Objective 1: Count the lines in the rows below that contain the string "should", with case counting, and give only the number.
-- start Text passage --
The process of using the laminator to transfer toner from the gummed paper to the copper clad board is quite critical. From an operator perspective, there is very little skill required to get it perfect, but if the basic conditions aren't right, it just won't work properly. Probably the most critical aspect of the process is re-melting the toner from the gummed paper onto the copper clad board. Unless your laminator has a rotary temperature control, and a temperature reading, it probably won't be hot enough to do the job.

I've recommended the GBC H65 Laminator because there is information out there, on how to modify it, such that the process will work properly. I'll explain this, but if you chose a different machine then the explanation won't fit with your laminator. In this circumstance you will need to know that the temperature at which toner will re-melt without becoming runny, but liquid enough to stick to your board when it cools, is 150 degrees centigrade.

Another problem with the process of getting toner onto objects, is that the laminator will only accept sheet of a given maximum thickness. I'll come to this in more detail later, but if like me it's useful for you to apply graphics to sheet metal like brass and aluminium then the laminator will probably not be enough. The sheet metal will probably be too thick. In this case you can use an ordinary clothes iron to provide the heat.

The Iron method

A test on brass
A test on brass

The picture here shows my most successful attempt using home made gummed paper to do the transfer. I did this before buying the laminator and the "proper" materials as a test. For the actual transfer I used an ordinary clothes iron to do the transfer. In the interests of precision I had to calibrate the iron, and I simply used the temperature probe with my multi meter, to set the dial on the iron. After a couple of minutes I was able to observe the temperature fluctuating around 150 degrees as the iron heated and cooled in free air.
-- end Text passage --
-- start Record excerpts --
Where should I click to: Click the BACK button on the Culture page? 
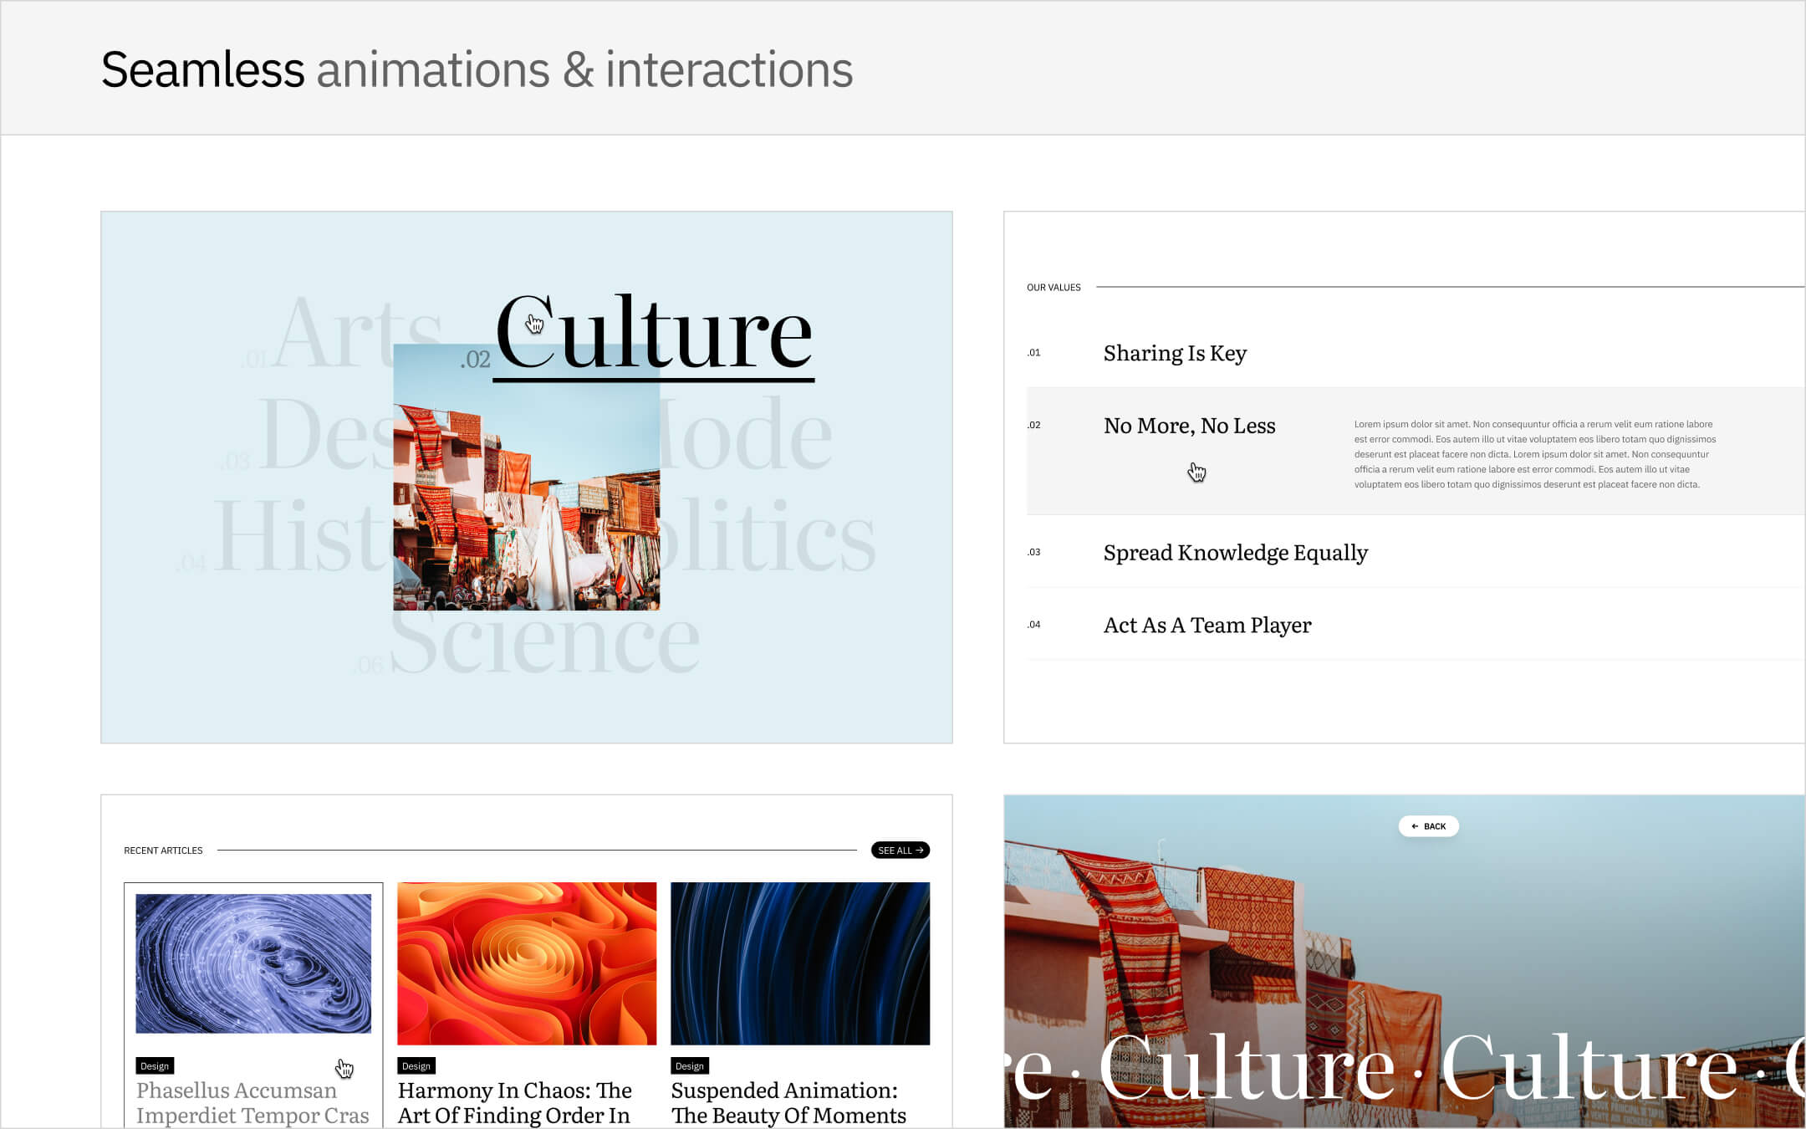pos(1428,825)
-- end Record excerpts --
-- start Record excerpts --
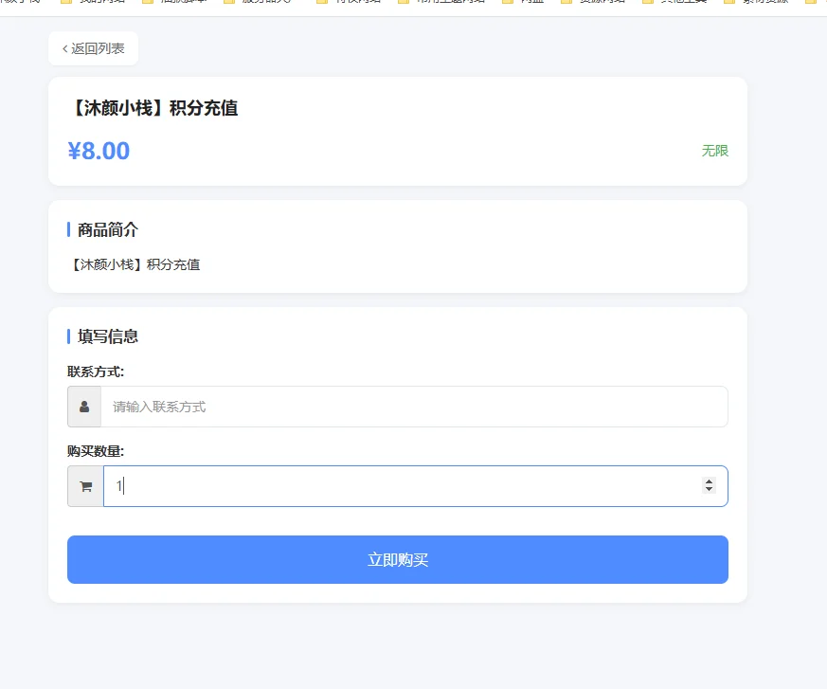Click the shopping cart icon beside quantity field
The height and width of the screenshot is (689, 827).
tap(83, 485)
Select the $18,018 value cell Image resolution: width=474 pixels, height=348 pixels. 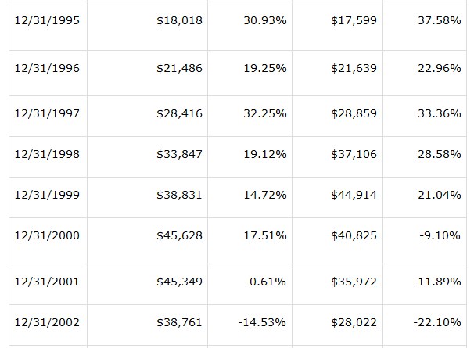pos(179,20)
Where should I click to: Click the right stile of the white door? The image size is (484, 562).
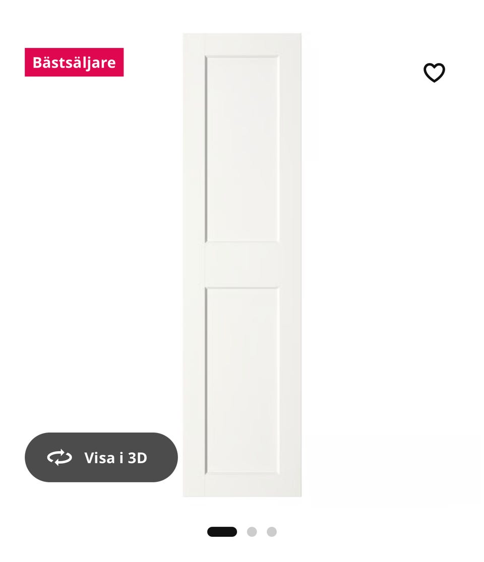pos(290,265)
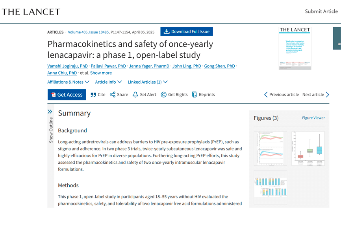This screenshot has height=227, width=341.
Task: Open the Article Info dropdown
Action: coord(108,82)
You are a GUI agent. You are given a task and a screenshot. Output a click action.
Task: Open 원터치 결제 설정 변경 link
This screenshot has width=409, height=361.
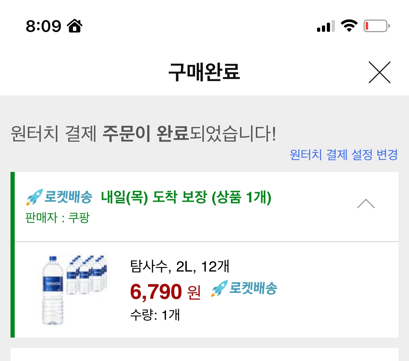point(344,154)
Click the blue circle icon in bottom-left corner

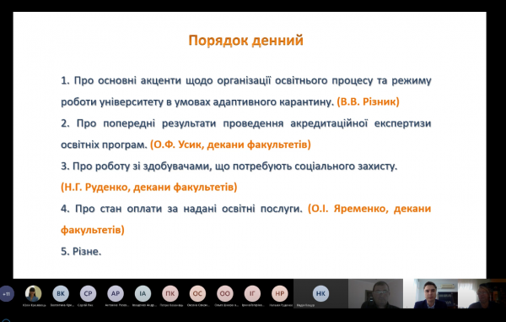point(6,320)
-- end Record excerpts --
-- start Record excerpts --
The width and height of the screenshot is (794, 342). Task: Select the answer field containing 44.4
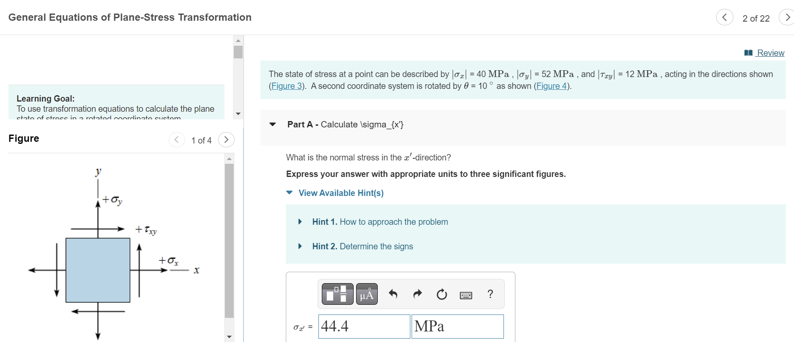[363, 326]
-- end Record excerpts --
Objective 2: According to the toner transfer text, why would an ordinary clothes iron be used instead of the laminator? Answer in one to three sentences.

Complete response 1: 2

Complete response 2: The laminator only accepts sheet up to a given maximum thickness, and sheet metal such as brass and aluminium will probably be too thick for it. In that case an ordinary clothes iron can supply the heat instead.